PROBLEM TO WORK ON ->
Reproduce, unchanged, the entries below from the line containing "The image size is (802, 684)." through the line containing "click(110, 15)", inclusive.

SUPPLIED RECORDS ->
----

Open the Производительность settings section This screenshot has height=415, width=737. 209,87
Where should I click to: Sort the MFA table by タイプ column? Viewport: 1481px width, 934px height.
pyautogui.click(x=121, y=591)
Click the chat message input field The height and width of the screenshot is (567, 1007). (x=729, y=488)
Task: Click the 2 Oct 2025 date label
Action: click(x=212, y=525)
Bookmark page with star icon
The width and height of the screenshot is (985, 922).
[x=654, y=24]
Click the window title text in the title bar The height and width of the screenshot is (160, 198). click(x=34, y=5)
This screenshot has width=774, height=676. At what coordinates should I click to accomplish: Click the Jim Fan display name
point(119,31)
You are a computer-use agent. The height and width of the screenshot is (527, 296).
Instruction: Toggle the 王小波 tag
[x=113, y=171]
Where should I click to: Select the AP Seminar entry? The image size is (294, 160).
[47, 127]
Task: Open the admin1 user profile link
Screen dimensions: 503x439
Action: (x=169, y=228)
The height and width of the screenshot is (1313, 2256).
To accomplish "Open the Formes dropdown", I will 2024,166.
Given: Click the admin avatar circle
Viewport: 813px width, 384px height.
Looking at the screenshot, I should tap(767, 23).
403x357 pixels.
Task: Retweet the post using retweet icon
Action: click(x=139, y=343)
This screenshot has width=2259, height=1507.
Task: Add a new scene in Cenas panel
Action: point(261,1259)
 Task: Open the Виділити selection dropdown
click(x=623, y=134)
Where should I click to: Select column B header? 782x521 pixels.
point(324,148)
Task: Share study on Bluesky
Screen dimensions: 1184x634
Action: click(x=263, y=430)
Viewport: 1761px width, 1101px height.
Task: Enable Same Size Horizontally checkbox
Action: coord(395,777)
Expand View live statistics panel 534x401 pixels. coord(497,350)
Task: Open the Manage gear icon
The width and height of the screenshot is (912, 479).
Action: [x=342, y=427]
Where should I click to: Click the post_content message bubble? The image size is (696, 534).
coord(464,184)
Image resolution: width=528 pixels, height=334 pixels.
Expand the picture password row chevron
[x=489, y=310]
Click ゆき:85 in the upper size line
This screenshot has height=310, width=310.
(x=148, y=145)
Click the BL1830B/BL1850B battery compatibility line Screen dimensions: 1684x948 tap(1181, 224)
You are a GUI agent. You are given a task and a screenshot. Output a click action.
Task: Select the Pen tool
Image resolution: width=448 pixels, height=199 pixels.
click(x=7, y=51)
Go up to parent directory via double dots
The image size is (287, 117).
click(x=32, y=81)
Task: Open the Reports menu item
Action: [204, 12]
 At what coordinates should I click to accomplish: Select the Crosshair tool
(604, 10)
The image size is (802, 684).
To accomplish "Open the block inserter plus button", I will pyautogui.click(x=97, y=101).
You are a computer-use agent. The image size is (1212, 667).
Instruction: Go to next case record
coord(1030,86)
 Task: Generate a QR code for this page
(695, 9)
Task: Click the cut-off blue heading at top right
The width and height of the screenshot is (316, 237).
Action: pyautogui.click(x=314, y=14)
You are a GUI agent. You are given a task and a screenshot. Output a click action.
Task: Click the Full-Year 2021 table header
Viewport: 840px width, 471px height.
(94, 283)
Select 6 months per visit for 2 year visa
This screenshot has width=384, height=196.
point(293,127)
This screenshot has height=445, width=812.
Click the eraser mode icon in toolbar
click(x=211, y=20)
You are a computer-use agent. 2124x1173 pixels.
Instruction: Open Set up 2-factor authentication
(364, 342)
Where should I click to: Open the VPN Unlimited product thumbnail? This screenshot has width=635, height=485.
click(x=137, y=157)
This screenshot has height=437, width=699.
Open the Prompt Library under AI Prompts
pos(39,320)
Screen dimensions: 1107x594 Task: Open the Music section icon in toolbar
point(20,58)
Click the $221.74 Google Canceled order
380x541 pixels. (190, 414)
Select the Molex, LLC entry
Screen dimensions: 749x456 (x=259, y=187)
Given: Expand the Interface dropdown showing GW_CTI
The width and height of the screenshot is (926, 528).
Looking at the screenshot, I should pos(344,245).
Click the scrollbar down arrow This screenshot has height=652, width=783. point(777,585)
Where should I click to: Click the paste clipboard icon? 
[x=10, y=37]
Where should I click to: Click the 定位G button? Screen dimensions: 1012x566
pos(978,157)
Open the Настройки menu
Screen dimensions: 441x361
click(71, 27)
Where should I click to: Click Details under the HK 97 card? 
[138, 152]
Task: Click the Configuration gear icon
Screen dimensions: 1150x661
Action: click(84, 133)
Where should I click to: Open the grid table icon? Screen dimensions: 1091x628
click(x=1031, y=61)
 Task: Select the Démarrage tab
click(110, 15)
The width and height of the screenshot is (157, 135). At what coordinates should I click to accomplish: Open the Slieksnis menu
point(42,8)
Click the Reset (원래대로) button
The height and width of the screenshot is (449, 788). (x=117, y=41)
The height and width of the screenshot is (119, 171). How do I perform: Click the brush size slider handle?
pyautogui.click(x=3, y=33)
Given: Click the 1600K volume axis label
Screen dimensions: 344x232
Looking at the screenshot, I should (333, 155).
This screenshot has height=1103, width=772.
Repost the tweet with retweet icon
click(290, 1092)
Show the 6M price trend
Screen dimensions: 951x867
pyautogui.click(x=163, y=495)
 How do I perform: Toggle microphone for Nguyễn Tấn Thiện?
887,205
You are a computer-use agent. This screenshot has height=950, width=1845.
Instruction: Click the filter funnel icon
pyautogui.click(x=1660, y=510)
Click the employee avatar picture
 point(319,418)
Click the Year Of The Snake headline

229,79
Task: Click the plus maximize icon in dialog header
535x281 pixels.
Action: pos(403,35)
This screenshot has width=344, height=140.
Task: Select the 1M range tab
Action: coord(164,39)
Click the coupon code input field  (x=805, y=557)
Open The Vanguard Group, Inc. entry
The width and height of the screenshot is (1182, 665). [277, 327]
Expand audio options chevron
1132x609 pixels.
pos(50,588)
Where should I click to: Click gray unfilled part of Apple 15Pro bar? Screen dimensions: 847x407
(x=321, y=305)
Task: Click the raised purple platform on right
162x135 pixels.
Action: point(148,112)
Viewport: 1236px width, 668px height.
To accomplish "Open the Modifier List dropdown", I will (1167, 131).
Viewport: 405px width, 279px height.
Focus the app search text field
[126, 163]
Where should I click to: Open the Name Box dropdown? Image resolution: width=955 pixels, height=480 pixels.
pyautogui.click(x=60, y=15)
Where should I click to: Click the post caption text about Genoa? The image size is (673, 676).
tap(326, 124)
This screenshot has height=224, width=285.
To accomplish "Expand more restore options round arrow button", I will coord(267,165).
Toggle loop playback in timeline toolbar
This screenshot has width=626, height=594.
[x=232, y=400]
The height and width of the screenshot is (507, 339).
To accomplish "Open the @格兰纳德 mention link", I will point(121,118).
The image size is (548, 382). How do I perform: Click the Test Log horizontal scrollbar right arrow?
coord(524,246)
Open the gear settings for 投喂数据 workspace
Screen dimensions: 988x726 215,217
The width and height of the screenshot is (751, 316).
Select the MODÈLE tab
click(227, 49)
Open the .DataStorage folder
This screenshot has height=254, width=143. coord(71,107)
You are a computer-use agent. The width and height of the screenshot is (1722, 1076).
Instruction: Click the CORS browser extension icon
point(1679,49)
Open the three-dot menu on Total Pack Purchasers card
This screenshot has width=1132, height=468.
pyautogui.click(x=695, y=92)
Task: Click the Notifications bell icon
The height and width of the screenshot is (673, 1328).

----

ANSWER FOR THE TASK ->
The image size is (802, 684).
To accomplish "Open the block inserter plus button", I will pyautogui.click(x=97, y=101).
You are a computer-use agent. The image size is (1212, 667).
Instruction: Go to next case record
coord(1030,86)
 Task: Generate a QR code for this page
(695, 9)
Task: Click the cut-off blue heading at top right
The width and height of the screenshot is (316, 237).
Action: pyautogui.click(x=314, y=14)
You are a GUI agent. You are given a task and a screenshot. Output a click action.
Task: Click the Full-Year 2021 table header
Viewport: 840px width, 471px height.
(94, 283)
Select 6 months per visit for 2 year visa
This screenshot has width=384, height=196.
point(293,127)
This screenshot has height=445, width=812.
Click the eraser mode icon in toolbar
click(x=211, y=20)
You are a computer-use agent. 2124x1173 pixels.
Instruction: Open Set up 2-factor authentication
(364, 342)
Where should I click to: Open the VPN Unlimited product thumbnail? This screenshot has width=635, height=485.
click(x=137, y=157)
This screenshot has height=437, width=699.
Open the Prompt Library under AI Prompts
pos(39,320)
Screen dimensions: 1107x594 Task: Open the Music section icon in toolbar
point(20,58)
Click the $221.74 Google Canceled order
380x541 pixels. (190, 414)
Select the Molex, LLC entry
Screen dimensions: 749x456 (x=259, y=187)
Given: Expand the Interface dropdown showing GW_CTI
The width and height of the screenshot is (926, 528).
Looking at the screenshot, I should pos(344,245).
Click the scrollbar down arrow This screenshot has height=652, width=783. point(777,585)
Where should I click to: Click the paste clipboard icon? 
[x=10, y=37]
Where should I click to: Click the 定位G button? Screen dimensions: 1012x566
pos(978,157)
Open the Настройки menu
Screen dimensions: 441x361
click(71, 27)
Where should I click to: Click Details under the HK 97 card? 
[138, 152]
Task: Click the Configuration gear icon
Screen dimensions: 1150x661
Action: click(84, 133)
Where should I click to: Open the grid table icon? Screen dimensions: 1091x628
click(x=1031, y=61)
 Task: Select the Démarrage tab
click(110, 15)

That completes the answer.